───── Material shown

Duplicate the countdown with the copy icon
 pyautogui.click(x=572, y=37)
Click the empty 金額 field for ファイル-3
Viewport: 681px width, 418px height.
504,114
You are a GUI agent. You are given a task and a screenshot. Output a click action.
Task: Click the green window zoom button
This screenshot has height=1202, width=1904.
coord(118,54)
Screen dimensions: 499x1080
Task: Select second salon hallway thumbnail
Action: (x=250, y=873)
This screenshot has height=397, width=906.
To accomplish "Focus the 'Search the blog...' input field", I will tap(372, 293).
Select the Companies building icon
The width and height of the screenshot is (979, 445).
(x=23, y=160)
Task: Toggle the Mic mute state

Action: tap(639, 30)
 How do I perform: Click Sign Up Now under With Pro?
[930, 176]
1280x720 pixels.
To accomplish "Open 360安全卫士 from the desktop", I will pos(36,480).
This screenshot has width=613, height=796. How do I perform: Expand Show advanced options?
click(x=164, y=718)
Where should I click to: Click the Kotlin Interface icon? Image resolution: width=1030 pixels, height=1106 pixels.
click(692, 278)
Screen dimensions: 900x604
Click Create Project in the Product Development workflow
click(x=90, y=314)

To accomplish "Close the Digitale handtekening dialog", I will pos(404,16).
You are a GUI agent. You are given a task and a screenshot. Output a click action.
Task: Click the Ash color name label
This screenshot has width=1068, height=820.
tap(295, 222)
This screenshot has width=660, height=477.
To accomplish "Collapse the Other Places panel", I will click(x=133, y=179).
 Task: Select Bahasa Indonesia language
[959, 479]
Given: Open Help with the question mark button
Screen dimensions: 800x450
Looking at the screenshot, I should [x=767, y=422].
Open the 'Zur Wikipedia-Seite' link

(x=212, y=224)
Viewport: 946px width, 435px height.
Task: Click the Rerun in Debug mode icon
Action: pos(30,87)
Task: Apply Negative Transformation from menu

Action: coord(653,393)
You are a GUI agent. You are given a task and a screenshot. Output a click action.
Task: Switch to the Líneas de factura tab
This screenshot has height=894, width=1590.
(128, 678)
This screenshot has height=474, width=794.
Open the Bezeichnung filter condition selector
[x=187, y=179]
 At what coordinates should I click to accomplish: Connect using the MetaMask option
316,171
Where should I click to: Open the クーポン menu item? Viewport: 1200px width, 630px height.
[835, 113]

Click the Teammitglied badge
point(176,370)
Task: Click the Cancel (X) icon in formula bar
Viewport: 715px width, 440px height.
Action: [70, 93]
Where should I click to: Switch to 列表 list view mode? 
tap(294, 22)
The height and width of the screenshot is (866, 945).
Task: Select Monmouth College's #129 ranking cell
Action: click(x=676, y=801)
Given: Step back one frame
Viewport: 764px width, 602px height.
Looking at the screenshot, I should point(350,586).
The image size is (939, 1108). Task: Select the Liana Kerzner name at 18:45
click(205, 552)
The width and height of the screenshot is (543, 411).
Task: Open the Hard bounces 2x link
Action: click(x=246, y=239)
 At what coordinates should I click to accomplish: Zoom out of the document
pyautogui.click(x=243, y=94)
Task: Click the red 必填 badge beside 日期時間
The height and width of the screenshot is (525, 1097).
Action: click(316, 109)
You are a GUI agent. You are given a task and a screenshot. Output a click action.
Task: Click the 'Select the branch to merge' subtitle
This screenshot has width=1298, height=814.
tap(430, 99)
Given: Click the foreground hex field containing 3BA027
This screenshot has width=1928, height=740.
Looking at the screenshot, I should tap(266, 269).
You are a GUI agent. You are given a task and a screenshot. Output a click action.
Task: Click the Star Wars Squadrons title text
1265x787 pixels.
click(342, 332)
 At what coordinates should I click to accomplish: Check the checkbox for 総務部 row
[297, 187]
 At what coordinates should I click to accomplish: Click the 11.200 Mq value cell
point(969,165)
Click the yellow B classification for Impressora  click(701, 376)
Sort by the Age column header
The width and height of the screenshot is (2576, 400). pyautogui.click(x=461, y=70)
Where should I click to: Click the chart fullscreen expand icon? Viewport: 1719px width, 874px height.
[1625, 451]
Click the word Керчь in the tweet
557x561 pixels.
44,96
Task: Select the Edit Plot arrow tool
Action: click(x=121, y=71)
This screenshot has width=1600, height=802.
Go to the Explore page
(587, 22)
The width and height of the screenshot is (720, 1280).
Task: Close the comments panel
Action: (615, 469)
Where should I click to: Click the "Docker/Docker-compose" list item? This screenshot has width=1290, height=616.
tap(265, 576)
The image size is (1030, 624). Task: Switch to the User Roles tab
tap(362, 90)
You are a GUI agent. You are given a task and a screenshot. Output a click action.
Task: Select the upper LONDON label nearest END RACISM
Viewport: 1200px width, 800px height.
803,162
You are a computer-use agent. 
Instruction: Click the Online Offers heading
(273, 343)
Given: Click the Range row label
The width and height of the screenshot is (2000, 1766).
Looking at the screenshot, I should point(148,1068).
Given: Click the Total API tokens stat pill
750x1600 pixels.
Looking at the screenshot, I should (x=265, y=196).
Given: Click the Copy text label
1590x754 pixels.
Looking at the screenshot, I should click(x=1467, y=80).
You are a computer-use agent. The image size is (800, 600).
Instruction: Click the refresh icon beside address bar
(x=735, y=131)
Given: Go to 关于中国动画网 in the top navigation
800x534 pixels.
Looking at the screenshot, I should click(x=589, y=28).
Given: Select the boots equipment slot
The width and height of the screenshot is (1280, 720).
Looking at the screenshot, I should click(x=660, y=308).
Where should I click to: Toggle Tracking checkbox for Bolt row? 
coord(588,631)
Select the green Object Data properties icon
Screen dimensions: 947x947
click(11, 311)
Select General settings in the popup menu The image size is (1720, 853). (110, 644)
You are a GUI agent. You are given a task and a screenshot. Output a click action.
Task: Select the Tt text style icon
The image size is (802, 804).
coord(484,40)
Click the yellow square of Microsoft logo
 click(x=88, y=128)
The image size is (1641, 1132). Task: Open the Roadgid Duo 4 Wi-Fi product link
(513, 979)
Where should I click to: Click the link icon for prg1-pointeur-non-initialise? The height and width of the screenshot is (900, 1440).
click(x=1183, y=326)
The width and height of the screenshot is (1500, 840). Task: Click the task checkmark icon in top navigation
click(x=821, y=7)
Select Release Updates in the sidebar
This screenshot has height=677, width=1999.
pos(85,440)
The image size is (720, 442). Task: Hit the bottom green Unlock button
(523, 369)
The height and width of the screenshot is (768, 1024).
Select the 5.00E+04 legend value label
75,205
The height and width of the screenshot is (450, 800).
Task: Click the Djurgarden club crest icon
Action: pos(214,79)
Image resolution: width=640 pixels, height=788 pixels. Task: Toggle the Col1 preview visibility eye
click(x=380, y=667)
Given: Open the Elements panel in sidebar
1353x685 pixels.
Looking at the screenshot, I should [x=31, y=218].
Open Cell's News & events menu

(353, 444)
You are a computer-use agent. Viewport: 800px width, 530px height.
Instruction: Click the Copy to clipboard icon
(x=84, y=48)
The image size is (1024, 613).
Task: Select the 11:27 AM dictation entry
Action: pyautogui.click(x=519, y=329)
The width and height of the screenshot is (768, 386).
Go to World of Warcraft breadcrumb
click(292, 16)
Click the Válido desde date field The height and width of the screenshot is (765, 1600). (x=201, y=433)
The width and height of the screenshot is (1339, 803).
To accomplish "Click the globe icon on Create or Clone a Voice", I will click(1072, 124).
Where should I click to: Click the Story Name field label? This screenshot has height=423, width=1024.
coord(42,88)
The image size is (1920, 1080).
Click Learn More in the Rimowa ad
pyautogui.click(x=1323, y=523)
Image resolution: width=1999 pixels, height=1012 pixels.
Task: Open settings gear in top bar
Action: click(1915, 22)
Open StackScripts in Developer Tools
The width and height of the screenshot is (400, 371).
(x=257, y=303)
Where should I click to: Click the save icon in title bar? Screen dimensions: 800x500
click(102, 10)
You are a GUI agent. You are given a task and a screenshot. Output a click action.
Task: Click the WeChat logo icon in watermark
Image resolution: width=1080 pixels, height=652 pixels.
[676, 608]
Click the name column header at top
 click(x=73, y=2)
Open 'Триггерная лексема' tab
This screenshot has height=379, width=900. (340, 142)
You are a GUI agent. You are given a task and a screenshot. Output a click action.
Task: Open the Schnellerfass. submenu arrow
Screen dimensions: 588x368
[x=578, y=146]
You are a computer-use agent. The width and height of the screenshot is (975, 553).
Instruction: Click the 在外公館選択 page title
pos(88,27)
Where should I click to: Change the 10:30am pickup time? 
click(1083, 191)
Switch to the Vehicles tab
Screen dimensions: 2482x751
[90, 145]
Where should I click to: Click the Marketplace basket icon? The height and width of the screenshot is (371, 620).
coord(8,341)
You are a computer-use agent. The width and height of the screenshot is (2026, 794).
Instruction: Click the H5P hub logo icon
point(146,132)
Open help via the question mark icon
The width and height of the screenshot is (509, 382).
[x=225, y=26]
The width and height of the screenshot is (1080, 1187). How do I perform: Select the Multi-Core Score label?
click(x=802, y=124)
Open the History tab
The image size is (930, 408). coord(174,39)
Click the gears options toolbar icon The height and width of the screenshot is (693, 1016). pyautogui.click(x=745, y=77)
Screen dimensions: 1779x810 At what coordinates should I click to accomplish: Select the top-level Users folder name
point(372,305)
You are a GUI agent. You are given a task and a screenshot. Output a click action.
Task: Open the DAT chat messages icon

──────────

#### [Problem details]
The lines to return are those in the records above that hold the word "computer".

#### [Answer]
You are a computer-use agent. 
You are a computer-use agent. The image size is (800, 600).
You are a computer-use agent. Viewport: 800px width, 530px height.
You are a computer-use agent. The width and height of the screenshot is (975, 553).
You are a computer-use agent. The width and height of the screenshot is (2026, 794).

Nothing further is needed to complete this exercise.